(Saved entries)
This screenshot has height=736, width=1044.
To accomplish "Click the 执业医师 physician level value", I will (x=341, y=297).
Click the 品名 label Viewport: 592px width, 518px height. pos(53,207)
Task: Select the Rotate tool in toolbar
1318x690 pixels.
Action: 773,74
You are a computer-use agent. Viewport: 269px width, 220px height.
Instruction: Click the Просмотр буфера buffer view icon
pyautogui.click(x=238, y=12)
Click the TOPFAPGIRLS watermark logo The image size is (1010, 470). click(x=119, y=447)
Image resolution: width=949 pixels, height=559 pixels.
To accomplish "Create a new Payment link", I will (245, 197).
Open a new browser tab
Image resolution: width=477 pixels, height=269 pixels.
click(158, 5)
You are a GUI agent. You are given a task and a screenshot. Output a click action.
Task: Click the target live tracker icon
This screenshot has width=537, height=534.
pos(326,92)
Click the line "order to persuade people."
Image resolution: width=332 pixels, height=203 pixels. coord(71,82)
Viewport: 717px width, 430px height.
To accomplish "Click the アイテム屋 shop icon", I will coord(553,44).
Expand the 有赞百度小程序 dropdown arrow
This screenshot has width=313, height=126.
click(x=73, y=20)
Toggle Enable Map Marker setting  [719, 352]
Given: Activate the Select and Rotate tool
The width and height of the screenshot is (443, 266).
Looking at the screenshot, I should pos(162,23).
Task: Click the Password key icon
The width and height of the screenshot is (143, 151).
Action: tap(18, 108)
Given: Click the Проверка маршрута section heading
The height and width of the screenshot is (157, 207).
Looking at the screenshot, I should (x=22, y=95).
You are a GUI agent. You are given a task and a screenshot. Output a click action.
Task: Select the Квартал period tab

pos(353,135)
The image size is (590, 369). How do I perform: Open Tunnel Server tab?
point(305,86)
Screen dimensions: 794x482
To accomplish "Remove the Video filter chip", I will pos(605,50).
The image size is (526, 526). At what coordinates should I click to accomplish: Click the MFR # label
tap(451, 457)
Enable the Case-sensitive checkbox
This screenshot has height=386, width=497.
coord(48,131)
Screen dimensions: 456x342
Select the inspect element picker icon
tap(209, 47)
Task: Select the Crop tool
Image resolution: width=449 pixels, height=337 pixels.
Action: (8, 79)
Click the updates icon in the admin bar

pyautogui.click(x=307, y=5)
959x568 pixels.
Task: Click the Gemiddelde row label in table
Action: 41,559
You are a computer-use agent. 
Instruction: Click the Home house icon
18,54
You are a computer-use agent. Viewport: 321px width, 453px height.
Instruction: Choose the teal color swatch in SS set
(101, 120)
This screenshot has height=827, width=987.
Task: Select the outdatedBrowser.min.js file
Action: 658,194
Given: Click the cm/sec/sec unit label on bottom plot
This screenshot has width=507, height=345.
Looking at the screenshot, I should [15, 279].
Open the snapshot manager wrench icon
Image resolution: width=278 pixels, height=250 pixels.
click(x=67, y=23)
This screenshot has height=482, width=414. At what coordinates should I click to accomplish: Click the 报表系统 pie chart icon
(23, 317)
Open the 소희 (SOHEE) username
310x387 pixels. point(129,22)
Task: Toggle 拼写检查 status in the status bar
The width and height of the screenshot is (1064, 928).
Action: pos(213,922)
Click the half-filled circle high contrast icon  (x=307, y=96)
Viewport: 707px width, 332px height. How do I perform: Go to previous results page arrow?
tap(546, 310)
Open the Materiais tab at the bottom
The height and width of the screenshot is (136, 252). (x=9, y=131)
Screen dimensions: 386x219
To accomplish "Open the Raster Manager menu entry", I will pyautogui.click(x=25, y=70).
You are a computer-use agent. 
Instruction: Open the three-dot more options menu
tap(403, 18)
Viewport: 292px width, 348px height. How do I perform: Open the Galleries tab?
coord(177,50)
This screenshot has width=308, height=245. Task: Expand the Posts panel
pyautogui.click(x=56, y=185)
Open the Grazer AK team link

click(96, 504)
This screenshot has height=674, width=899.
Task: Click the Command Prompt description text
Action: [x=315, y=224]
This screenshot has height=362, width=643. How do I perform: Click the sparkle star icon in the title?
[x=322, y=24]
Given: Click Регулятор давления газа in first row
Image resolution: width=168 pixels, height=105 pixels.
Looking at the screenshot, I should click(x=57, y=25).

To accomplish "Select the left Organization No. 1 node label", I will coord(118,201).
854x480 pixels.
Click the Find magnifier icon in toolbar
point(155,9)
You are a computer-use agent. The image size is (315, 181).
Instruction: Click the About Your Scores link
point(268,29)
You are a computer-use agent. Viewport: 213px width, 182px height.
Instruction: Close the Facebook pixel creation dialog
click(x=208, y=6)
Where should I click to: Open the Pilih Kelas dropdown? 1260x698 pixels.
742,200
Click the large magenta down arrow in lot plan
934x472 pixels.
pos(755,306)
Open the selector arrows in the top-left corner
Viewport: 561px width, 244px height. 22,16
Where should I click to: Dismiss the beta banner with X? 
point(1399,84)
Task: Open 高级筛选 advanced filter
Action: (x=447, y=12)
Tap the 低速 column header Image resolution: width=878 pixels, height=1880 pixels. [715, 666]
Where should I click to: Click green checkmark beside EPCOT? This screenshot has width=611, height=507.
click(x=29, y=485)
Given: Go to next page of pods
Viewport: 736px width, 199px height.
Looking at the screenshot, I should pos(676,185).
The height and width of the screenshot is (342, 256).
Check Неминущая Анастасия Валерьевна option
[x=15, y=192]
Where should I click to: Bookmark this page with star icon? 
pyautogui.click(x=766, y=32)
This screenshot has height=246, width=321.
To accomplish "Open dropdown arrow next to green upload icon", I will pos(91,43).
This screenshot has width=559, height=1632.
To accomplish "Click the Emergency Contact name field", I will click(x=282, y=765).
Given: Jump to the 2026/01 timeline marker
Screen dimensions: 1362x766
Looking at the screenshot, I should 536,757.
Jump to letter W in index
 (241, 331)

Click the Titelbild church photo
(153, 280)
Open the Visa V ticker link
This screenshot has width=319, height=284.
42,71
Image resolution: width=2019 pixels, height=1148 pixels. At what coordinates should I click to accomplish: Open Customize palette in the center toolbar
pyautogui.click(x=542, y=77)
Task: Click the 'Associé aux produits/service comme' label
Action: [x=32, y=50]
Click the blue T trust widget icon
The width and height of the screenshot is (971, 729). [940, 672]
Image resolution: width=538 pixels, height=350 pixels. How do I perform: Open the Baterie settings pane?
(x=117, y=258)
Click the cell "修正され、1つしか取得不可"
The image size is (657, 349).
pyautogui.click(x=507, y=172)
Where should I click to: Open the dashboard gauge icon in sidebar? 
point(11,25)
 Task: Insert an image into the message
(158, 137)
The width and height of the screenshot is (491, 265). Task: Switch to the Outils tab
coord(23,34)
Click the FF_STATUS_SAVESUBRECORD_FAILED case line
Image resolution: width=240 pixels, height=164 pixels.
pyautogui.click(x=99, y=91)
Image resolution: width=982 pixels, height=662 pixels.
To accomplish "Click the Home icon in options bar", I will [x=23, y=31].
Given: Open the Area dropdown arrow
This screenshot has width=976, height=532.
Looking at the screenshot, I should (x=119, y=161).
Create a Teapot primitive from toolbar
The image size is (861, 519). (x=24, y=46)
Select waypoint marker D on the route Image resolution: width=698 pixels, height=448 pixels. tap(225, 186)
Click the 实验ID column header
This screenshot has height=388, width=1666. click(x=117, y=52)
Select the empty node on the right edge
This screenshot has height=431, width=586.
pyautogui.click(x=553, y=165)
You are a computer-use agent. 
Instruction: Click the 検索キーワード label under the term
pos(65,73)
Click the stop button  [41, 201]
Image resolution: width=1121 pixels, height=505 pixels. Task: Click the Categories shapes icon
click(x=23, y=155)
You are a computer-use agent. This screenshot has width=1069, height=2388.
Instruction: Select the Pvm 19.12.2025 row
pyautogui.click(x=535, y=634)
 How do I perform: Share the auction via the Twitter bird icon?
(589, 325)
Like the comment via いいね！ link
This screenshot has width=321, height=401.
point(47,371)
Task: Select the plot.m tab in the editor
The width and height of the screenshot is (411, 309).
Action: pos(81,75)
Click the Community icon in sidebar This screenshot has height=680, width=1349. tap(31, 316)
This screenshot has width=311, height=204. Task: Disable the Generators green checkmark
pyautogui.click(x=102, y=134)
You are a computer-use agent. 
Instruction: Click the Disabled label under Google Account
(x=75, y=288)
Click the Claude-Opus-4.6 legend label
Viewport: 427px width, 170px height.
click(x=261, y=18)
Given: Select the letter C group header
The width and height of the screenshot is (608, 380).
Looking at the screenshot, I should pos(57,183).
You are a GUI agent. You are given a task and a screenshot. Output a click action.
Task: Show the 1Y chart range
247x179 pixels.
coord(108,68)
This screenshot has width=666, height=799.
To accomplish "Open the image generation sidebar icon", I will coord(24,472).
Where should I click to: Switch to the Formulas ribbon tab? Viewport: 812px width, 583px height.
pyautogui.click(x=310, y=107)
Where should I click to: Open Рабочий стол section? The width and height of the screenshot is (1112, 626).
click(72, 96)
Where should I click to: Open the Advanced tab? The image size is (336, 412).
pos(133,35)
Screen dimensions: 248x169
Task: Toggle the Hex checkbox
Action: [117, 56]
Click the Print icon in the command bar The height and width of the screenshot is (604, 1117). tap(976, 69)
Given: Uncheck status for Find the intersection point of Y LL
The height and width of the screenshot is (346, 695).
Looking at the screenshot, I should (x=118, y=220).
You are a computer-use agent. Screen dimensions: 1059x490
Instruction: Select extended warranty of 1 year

> **ABOUT THIS TASK**
Above are records; repeat only the lines starting at the line with "Select the inspect element picker icon" and ending at the line with "Task: Select the Crop tool", exactly as they appear, both included.

> **ANSWER SECTION**
Select the inspect element picker icon
tap(209, 47)
Task: Select the Crop tool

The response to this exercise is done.